Satellite operators in Africa need to adopt more innovative business models and technologies if they are to work effectively with mobile operators and bring down the cost of connectivity on the continent.

That is according to Oren Tepper, vice president for sales in Africa at satellite services provider Spacecom, who said satellite firms needed to remodel their business case and come up with new approaches to working with MNOs.

He said there was a perception that satellite connectivity was expensive, and that operators needed to do more to reduce the cost per bit. This is becoming particularly important as younger generations consumer more video content, which uses up a lot more data and means MNOs need to bring prices down.

"There is a very rigid business model these days with satellite operators," Tepper said, adding such companies had a lot of upfront costs and until now had not adopted innovative enough business models to enable them to bootstrap projects and reduce costs.
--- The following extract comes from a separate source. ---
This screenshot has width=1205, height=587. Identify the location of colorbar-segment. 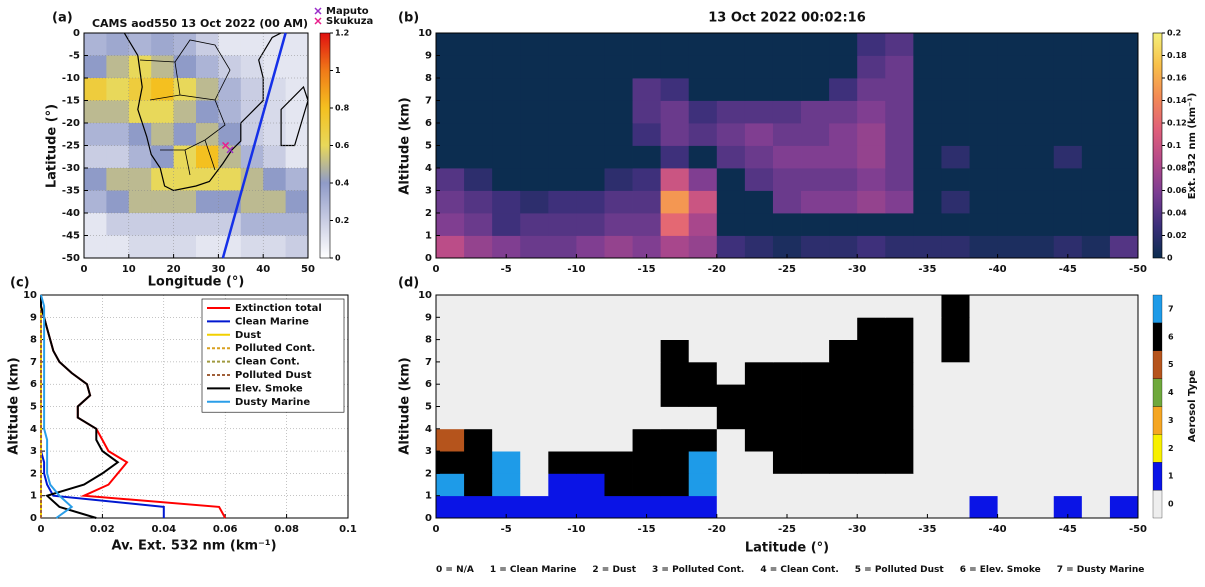
(1158, 448).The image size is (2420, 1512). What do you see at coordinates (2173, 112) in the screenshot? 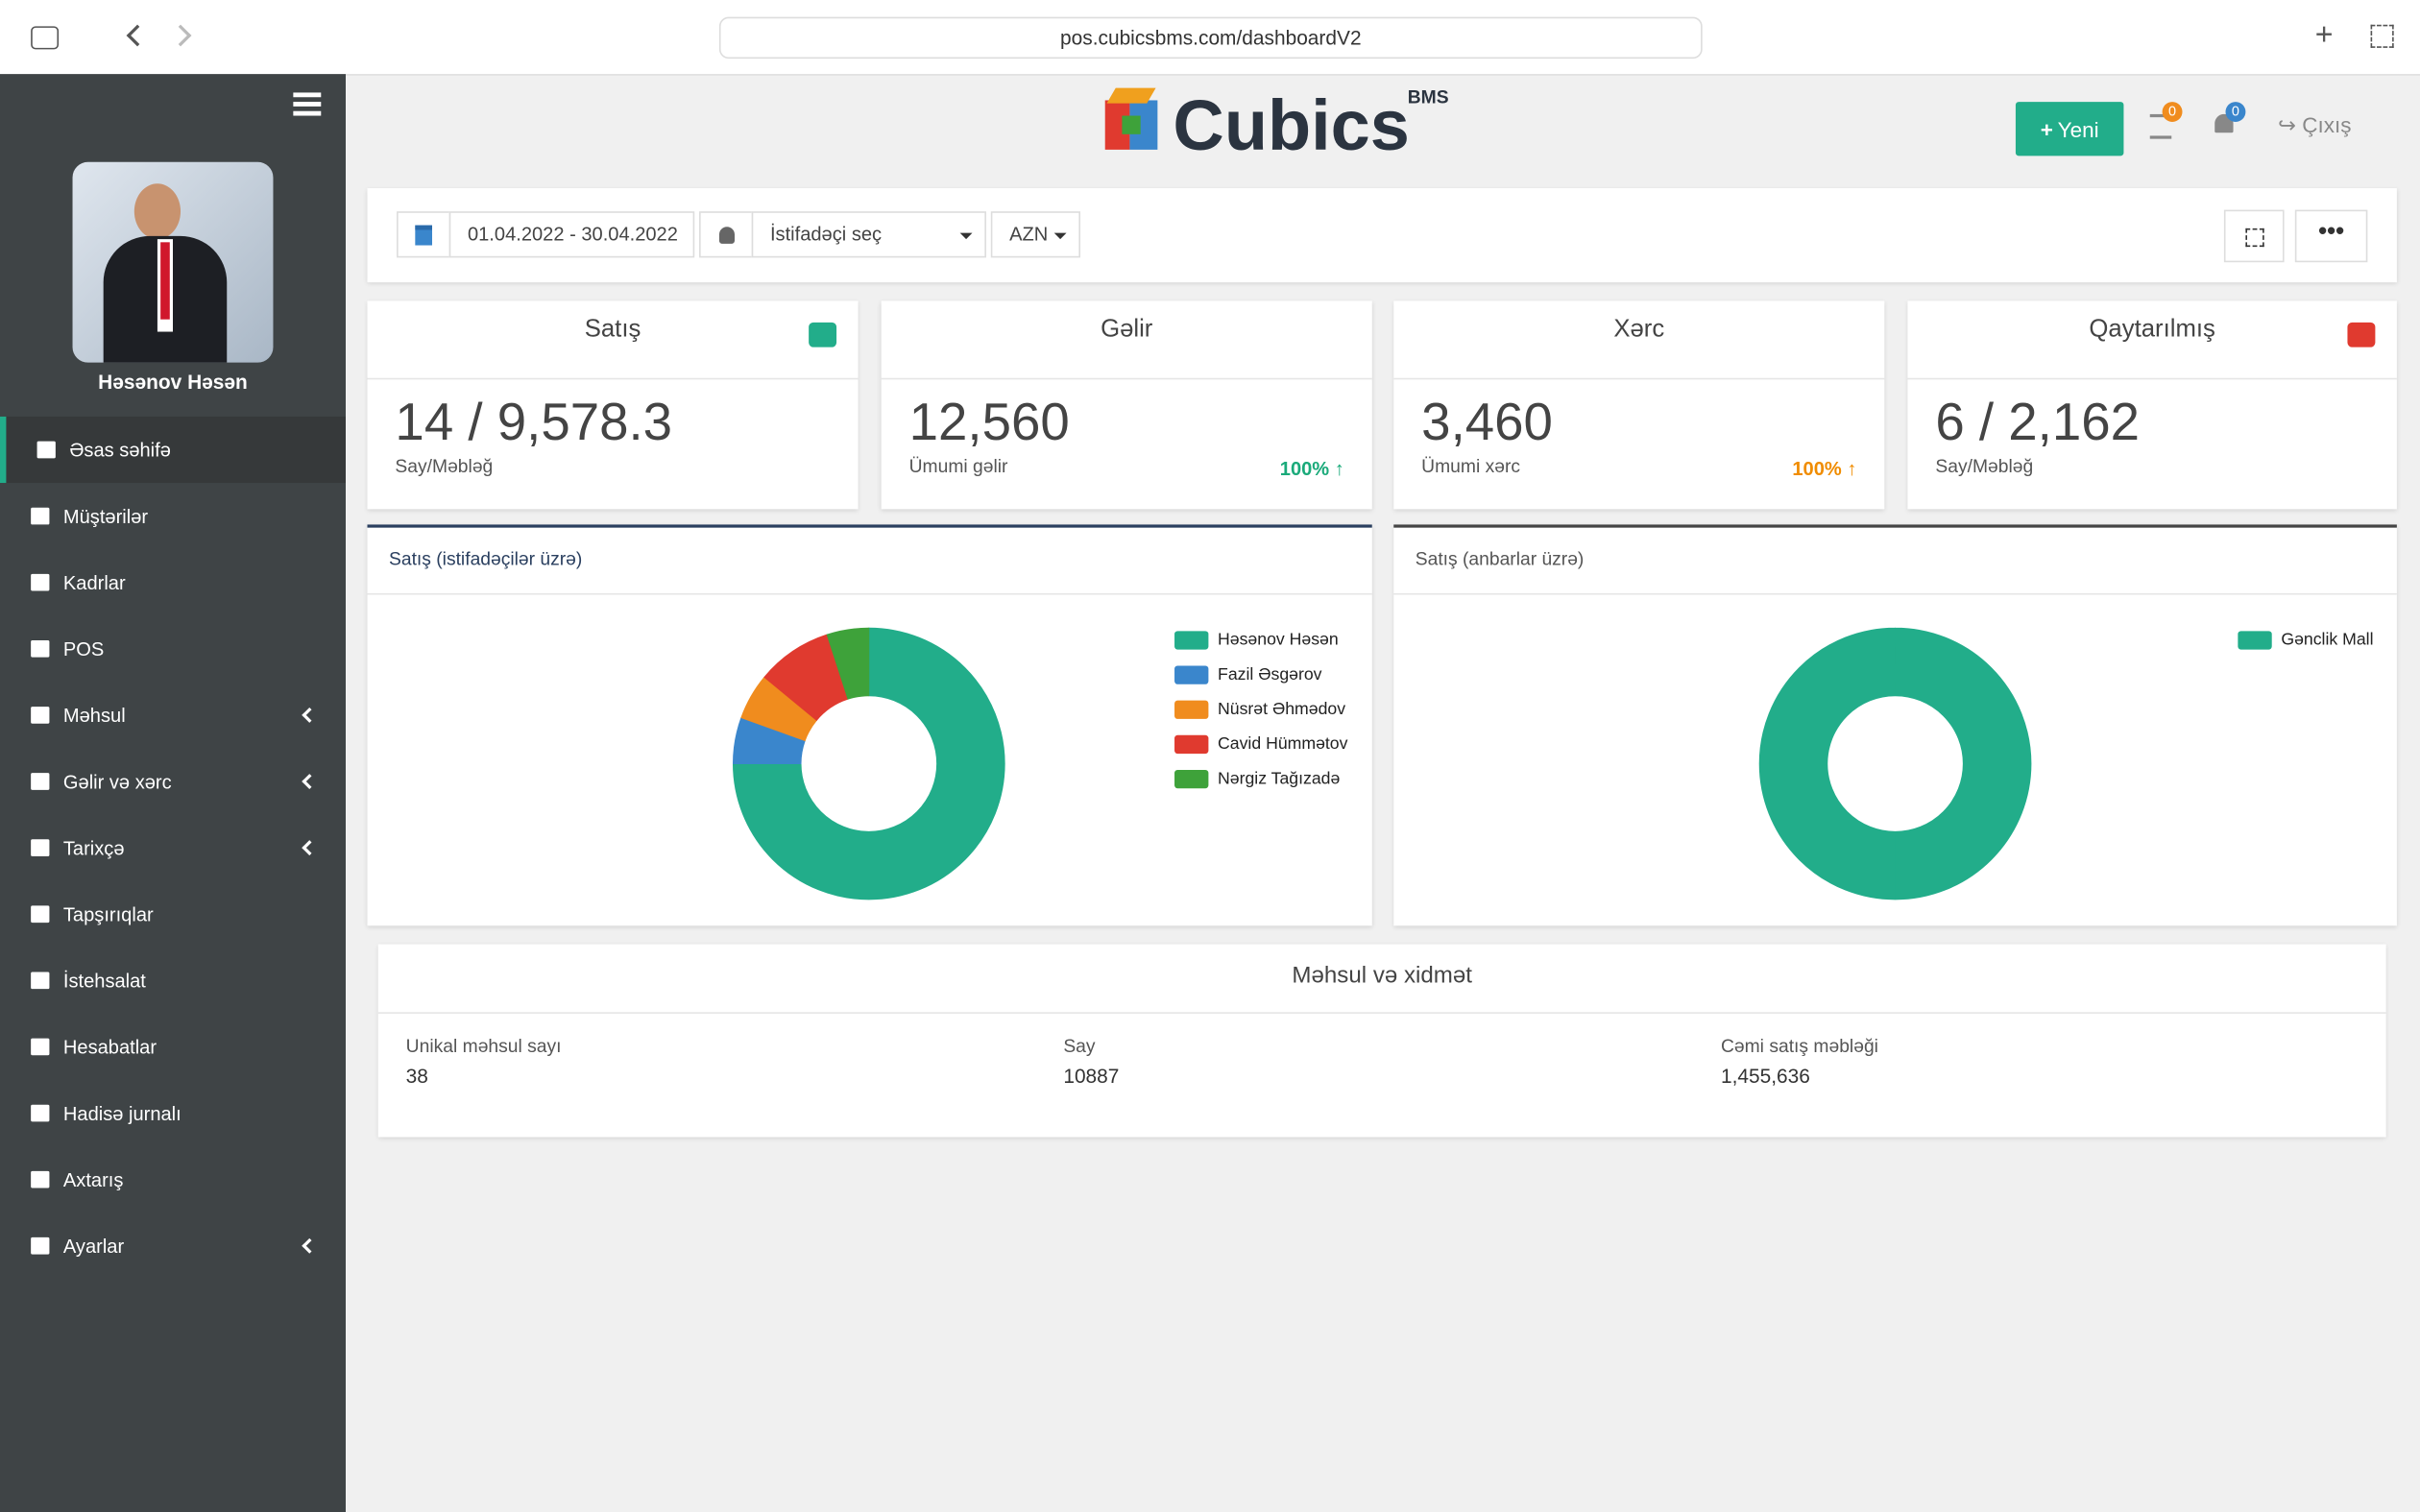
I see `tasks-badge: 0` at bounding box center [2173, 112].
This is forcing MNOs to take on all of the risk for themselves, making satellite a less attractive option.

"We as satellite operators expect MNOs to invest upfront without knowing what the service uptake will be. We need to find a way of changing that," Tepper said.

Yet it is not as simple as satellite firms taking on this risk themselves.

"There is a bottom in terms of price because the fundamentals of satellite are not changing. We cannot offer lower and lower and lower prices because we will go out of business. It is not that we don't want to," said Tepper, who said things like payload, launch and insurance were expensive. "That will not change in the next three, five or six years," he said.

Some companies are trying to accommodate a business case for MNOs that are trying to bridge the digital divide, said Tepper, by adopting a 'pay as you use' model that reduces the risk of bootstrapping.

"We want to share the pain and gain. By doing it volume-based we allow the bootstrapping of services," he said. "It is a model MNOs are really used to."

By offering unique business models that offer an affordable introduction, satellite operators can help bring new services to new markets, he said. However, innovation in terms of technologies is also necessary. While most operators have focused mainly on the Ka-band, more and more businesses need C-band or Ku-band.

"Satellite operators haven't innovated much over the last few years. They are afraid to," Tepper said, adding that there was also a necessity to make these other bands cheaper by reusing spectrum and ensuring in-country termination.